---------- Supplied material

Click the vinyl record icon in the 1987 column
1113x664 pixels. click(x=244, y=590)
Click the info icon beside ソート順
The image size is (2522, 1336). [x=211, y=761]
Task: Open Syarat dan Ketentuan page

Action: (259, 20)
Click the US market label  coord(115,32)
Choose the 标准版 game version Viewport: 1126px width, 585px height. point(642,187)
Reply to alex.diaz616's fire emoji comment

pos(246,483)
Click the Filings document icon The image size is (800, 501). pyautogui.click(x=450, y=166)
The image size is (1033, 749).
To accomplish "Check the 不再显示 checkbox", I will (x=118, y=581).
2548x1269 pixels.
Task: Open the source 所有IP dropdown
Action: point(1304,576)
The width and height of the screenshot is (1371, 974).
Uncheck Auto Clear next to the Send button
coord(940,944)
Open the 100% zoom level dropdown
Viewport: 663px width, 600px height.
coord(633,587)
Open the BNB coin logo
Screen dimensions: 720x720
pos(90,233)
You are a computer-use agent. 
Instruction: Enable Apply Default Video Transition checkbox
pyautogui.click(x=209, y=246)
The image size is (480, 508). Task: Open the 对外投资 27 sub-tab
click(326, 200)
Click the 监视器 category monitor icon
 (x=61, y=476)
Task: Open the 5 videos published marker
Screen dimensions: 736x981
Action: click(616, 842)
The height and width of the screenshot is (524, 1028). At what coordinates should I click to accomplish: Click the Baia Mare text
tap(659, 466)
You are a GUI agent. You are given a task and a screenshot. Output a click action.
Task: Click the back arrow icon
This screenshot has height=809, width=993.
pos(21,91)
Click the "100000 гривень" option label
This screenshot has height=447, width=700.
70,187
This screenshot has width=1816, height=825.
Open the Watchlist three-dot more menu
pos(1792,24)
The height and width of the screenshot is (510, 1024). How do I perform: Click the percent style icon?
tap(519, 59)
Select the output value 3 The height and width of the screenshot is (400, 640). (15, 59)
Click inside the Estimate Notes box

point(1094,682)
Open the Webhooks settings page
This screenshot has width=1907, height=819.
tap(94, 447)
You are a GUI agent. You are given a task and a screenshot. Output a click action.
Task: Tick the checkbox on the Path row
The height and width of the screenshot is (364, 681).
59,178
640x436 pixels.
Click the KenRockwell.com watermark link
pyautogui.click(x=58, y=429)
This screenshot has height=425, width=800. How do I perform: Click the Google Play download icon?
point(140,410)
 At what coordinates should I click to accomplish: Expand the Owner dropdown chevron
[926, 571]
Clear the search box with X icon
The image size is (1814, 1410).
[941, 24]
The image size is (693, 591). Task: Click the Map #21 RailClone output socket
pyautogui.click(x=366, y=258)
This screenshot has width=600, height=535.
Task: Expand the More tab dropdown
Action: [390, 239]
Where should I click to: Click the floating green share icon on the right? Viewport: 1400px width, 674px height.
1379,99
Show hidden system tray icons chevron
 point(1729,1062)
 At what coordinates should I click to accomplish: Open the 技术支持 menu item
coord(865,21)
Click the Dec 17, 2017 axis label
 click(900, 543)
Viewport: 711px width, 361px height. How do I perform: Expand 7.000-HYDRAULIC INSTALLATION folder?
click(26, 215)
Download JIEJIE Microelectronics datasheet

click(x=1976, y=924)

--------------------

▶ What to do
Copy out every one of the records above line for line, without changing a single character.

▶ Complete output
Click the vinyl record icon in the 1987 column
1113x664 pixels. click(x=244, y=590)
Click the info icon beside ソート順
The image size is (2522, 1336). [x=211, y=761]
Task: Open Syarat dan Ketentuan page

Action: (259, 20)
Click the US market label  coord(115,32)
Choose the 标准版 game version Viewport: 1126px width, 585px height. point(642,187)
Reply to alex.diaz616's fire emoji comment

pos(246,483)
Click the Filings document icon The image size is (800, 501). pyautogui.click(x=450, y=166)
The image size is (1033, 749).
To accomplish "Check the 不再显示 checkbox", I will (x=118, y=581).
2548x1269 pixels.
Task: Open the source 所有IP dropdown
Action: point(1304,576)
The width and height of the screenshot is (1371, 974).
Uncheck Auto Clear next to the Send button
coord(940,944)
Open the 100% zoom level dropdown
Viewport: 663px width, 600px height.
coord(633,587)
Open the BNB coin logo
Screen dimensions: 720x720
pos(90,233)
You are a computer-use agent. 
Instruction: Enable Apply Default Video Transition checkbox
pyautogui.click(x=209, y=246)
The image size is (480, 508). Task: Open the 对外投资 27 sub-tab
click(326, 200)
Click the 监视器 category monitor icon
 (x=61, y=476)
Task: Open the 5 videos published marker
Screen dimensions: 736x981
Action: click(616, 842)
The height and width of the screenshot is (524, 1028). At what coordinates should I click to accomplish: Click the Baia Mare text
tap(659, 466)
You are a GUI agent. You are given a task and a screenshot. Output a click action.
Task: Click the back arrow icon
This screenshot has height=809, width=993.
pos(21,91)
Click the "100000 гривень" option label
This screenshot has height=447, width=700.
70,187
This screenshot has width=1816, height=825.
Open the Watchlist three-dot more menu
pos(1792,24)
The height and width of the screenshot is (510, 1024). How do I perform: Click the percent style icon?
tap(519, 59)
Select the output value 3 The height and width of the screenshot is (400, 640). (15, 59)
Click inside the Estimate Notes box

point(1094,682)
Open the Webhooks settings page
This screenshot has width=1907, height=819.
tap(94, 447)
You are a GUI agent. You are given a task and a screenshot. Output a click action.
Task: Tick the checkbox on the Path row
The height and width of the screenshot is (364, 681).
59,178
640x436 pixels.
Click the KenRockwell.com watermark link
pyautogui.click(x=58, y=429)
This screenshot has height=425, width=800. How do I perform: Click the Google Play download icon?
point(140,410)
 At what coordinates should I click to accomplish: Expand the Owner dropdown chevron
[926, 571]
Clear the search box with X icon
The image size is (1814, 1410).
[941, 24]
The image size is (693, 591). Task: Click the Map #21 RailClone output socket
pyautogui.click(x=366, y=258)
This screenshot has width=600, height=535.
Task: Expand the More tab dropdown
Action: [390, 239]
Where should I click to: Click the floating green share icon on the right? Viewport: 1400px width, 674px height.
1379,99
Show hidden system tray icons chevron
 point(1729,1062)
 At what coordinates should I click to accomplish: Open the 技术支持 menu item
coord(865,21)
Click the Dec 17, 2017 axis label
 click(900, 543)
Viewport: 711px width, 361px height. How do I perform: Expand 7.000-HYDRAULIC INSTALLATION folder?
click(26, 215)
Download JIEJIE Microelectronics datasheet

click(x=1976, y=924)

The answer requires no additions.